** Begin **
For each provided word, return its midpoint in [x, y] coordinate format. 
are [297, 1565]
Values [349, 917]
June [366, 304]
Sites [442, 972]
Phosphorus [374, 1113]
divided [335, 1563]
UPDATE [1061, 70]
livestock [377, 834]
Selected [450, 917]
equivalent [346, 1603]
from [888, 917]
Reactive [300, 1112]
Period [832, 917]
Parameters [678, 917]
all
** End **
* _GOAL_: Please convert the data above into a Markdown table with the columns Row and Line, numbering each line and leaving out blank lines.

* _ANSWER IN FULL_:
| Row | Line |
|---|---|
| 1 | For each provided word, return its midpoint in [x, y] coordinate format.  |
| 2 | are [297, 1565] |
| 3 | Values [349, 917] |
| 4 | June [366, 304] |
| 5 | Sites [442, 972] |
| 6 | Phosphorus [374, 1113] |
| 7 | divided [335, 1563] |
| 8 | UPDATE [1061, 70] |
| 9 | livestock [377, 834] |
| 10 | Selected [450, 917] |
| 11 | equivalent [346, 1603] |
| 12 | from [888, 917] |
| 13 | Reactive [300, 1112] |
| 14 | Period [832, 917] |
| 15 | Parameters [678, 917] |
| 16 | all |